As well, the SOP “clarifies that regulations can prescribe requirements relating to procedures or processes that intermediaries or agents must follow to support the financial institution’s compliance with the fair conduct principle”.
COFI emerged out of a dual-regulator investigation of the NZ banking and insurance sectors in 2018/19 that were in turn inspired by findings of the earlier Australian Royal Commission into financial services.
While the Reserve Bank of NZ and FMA probes found no systemic issues, the resulting reports recommended a tougher regulatory oversight regime for the sectors.
COFI first entered parliament late in 2019 before a series of COVID-related and other distractions delayed its passage through the system.
Andrew Bayly, National finance spokesperson, railed against COFI last week, labeling it “a very damaging, very poor piece of legislation”.

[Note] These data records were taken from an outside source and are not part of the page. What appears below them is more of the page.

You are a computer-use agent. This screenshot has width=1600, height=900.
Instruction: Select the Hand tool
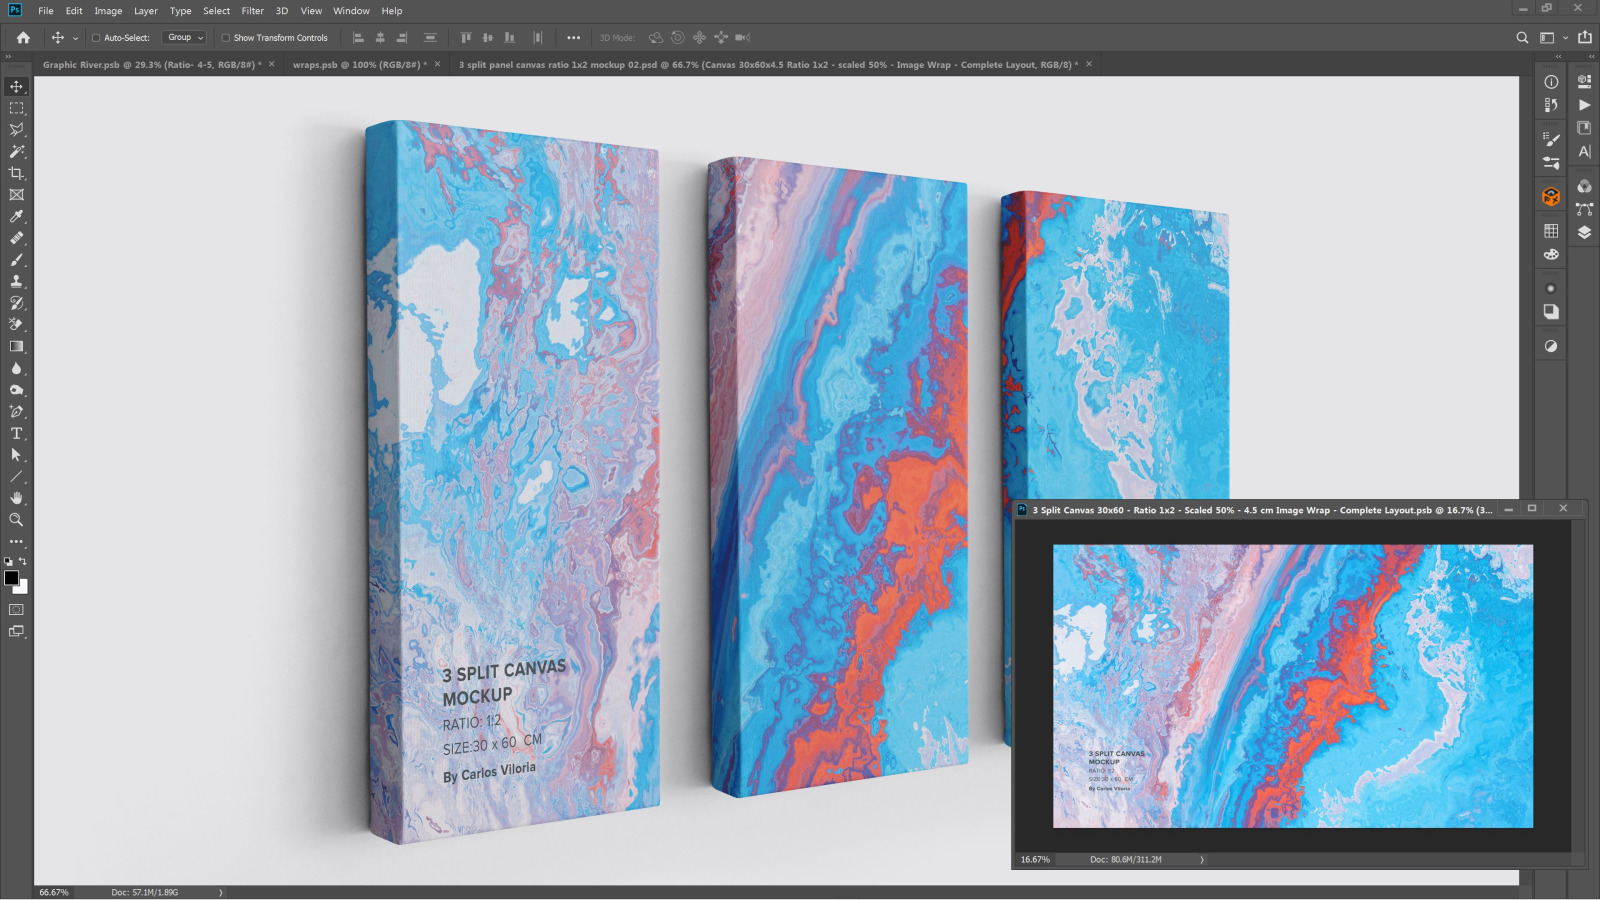point(16,498)
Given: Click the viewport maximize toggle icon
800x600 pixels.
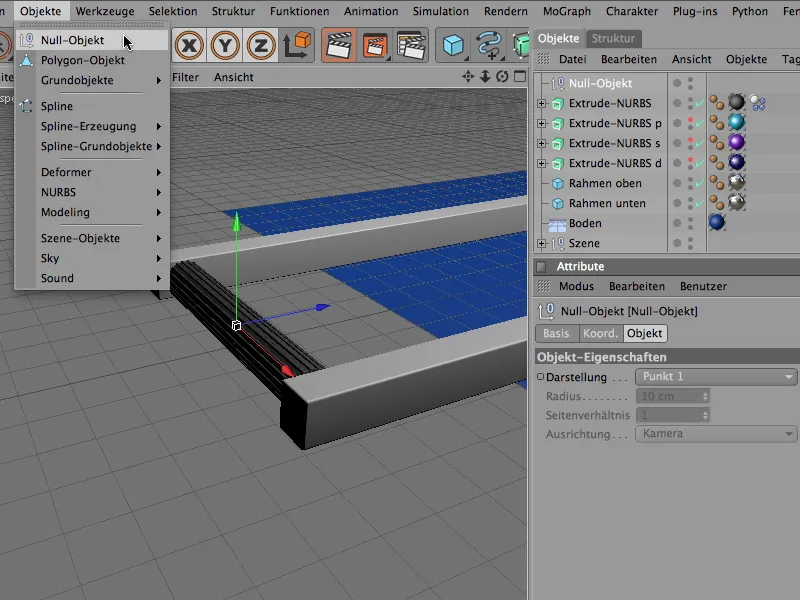Looking at the screenshot, I should [x=519, y=77].
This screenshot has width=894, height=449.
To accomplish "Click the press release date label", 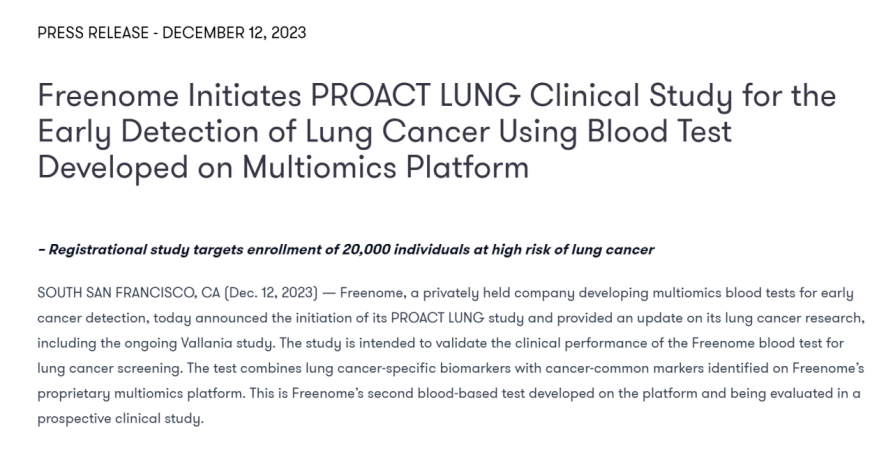I will 234,33.
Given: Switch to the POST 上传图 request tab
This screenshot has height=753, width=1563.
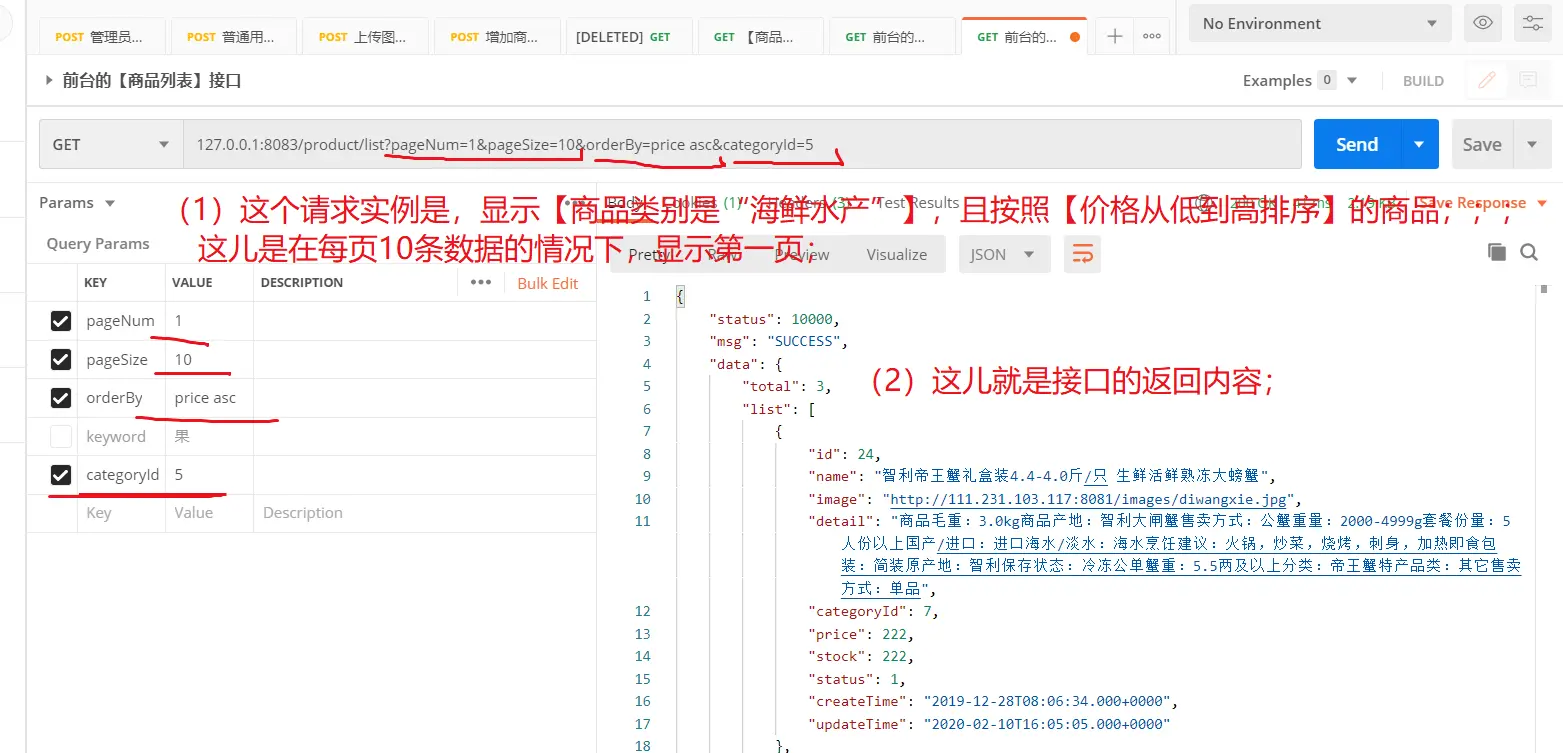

“And one of the big things we’re going to have to do when we come into power, the first thing we’re going to have to do is learn to support our financial sector,” Bayly said. “We’re going to have to declutter this stuff so that people, banks, and insurance companies are accountable, to make sure we’ve got the right framework, but what we’re not going to do is overladen them with a whole lot of compliance just for the hell of it so the Minister can put a new piece of legislation through the House and look good. It’s not looking good, it’s a waste of time, and we’re going to oppose it.”
Despite the opposition of National and Act, the government has the numbers to serve up COFI with the law expected to take full force in 2025.